In the previous part it is taken for granted the existence of a canonical homomorphism $M\to M^{**}$, which exists in a much more general context. If $A$ is any commutative ring and $K$ is a fixed $A$-module, we can define $M^*=\operatorname{Hom}_A(M,K)$ and a canonical homomorphism $M\to M^{**}$ is easy to define like for vector spaces. The task here is to prove that
the homomorphism is injective when $A=\mathbb{Z}$ and $K=\mathbb{Q}/\mathbb{Z}$;
the homomorphism is surjective when $M$ is a finite abelian group.

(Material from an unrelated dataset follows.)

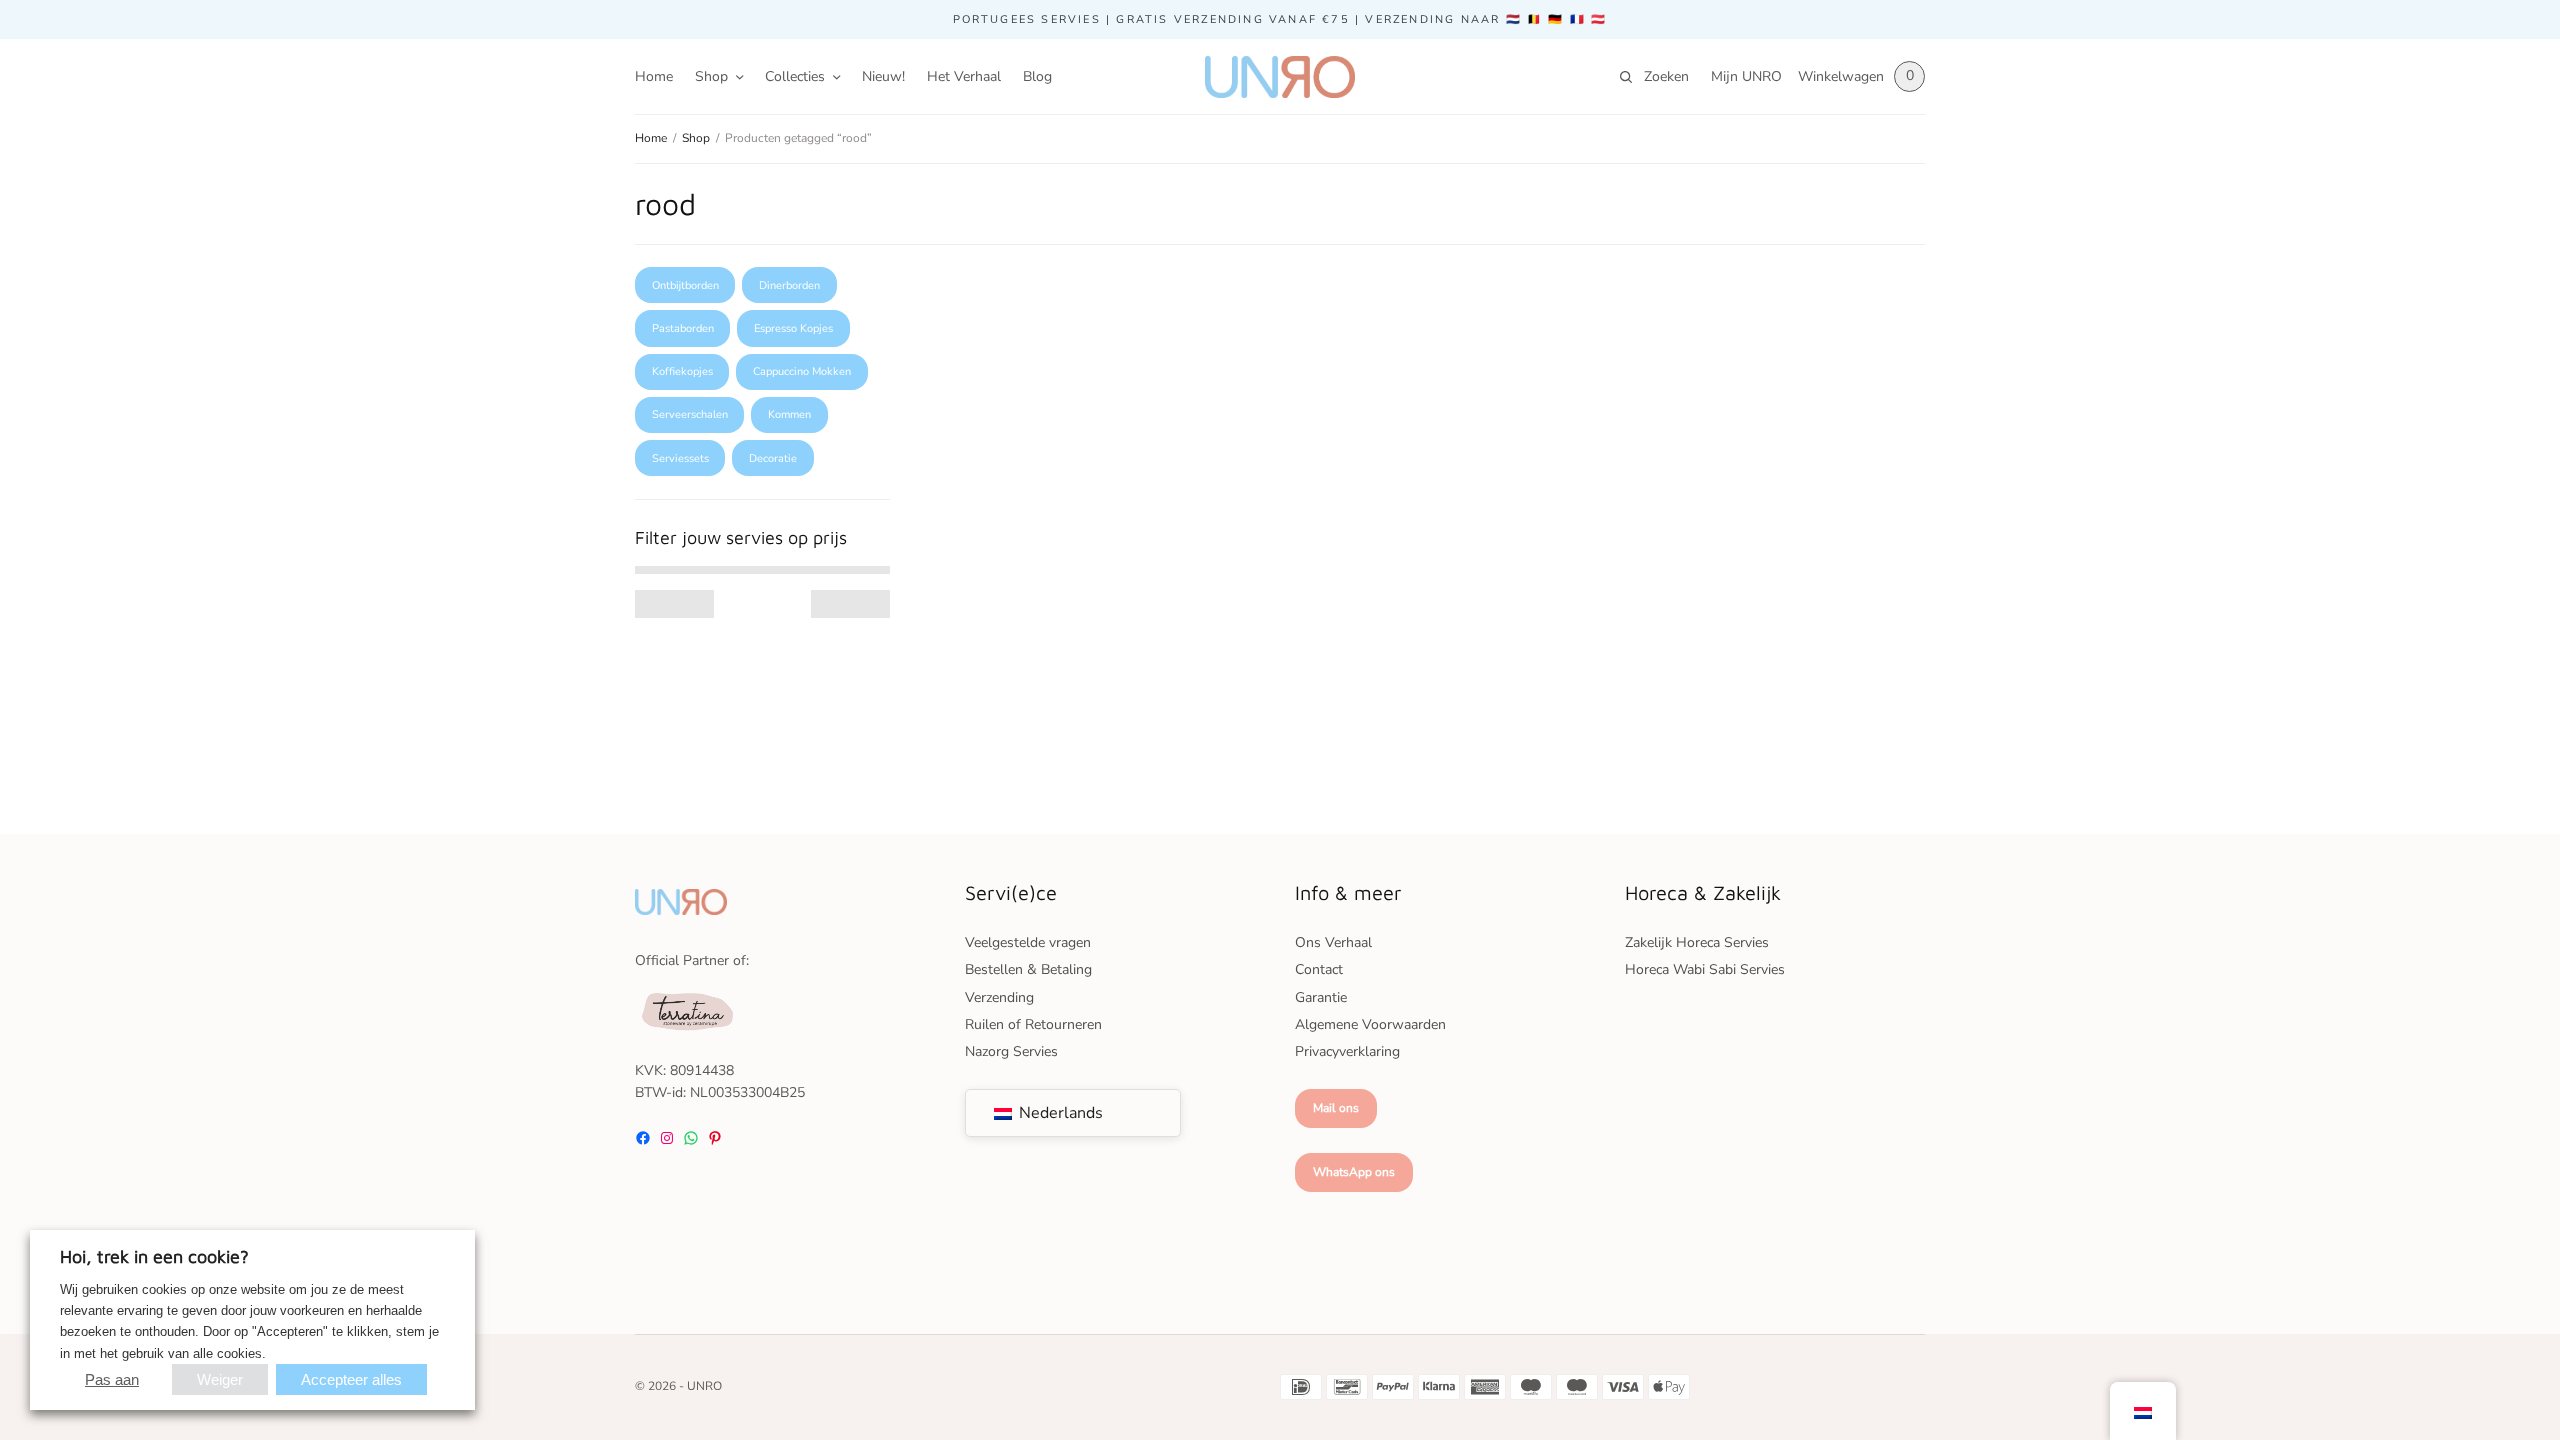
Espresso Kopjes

Note that 1 holds for any abelian group (because $\mathbb{Q}/\mathbb{Z}$ is a cogenerator. Instead 2 doesn't hold generally, but it does for finitely generated modules using, as hinted, the structure theorem.
Saying that $M$ and $M^{**}$ are \emph{canonically} isomorphic means that the ismorphism $\phi :M\rightarrow M^{**}$ is constructed in a natural way, without any choice of basis or an identification of $M$ with a product of cyclic groups. Then the structure theorem can be used to prove that $\phi$ is an isomorphism, but the construction should not rely on the presenting $M$ as a product of cyclic groups.
The isomorphism $\phi :M\rightarrow M^{**}$ is as follows. $\phi(g) : M^* \rightarrow \mathbb{Q}/\mathbb{Z}$ sends $\eta \in M^*$ to \begin{equation} \phi(g)\eta=\eta(g) \end{equation} To prove that $\phi$ is an isomorphism you first use the structure theorem, thus you present $M$ as a product of cyclic groups, and you know that $\mathbb{Z}_N^*\cong \mathbb{Z}_N$ (you just send $x\in \mathbb{Z}_N$ to $\chi_x\in \mathbb{Z}_N^*$ given by $\chi_x(y)=\frac{xy}{N}$). Thus it is enough to prove that $\phi$ is injective. Suppose $\phi(g)=1$. This means that for any $\eta \in M^*$ $$ \eta(g)=1 $$ which implies $g=1$. Indeed $g\neq 1$, then let $n>1$ be the order of $g$, and we have $$ \left\{g^k \ | \ k=0,...,n-1\right\} \cong \mathbb{Z}_n $$ and with the same map used above to show that $\mathbb{Z}_N^*\cong \mathbb{Z}_N$ we see that there are elements $\eta \in M^*$ acting non-trivially on $g$, contradicting $\phi(g)=1$.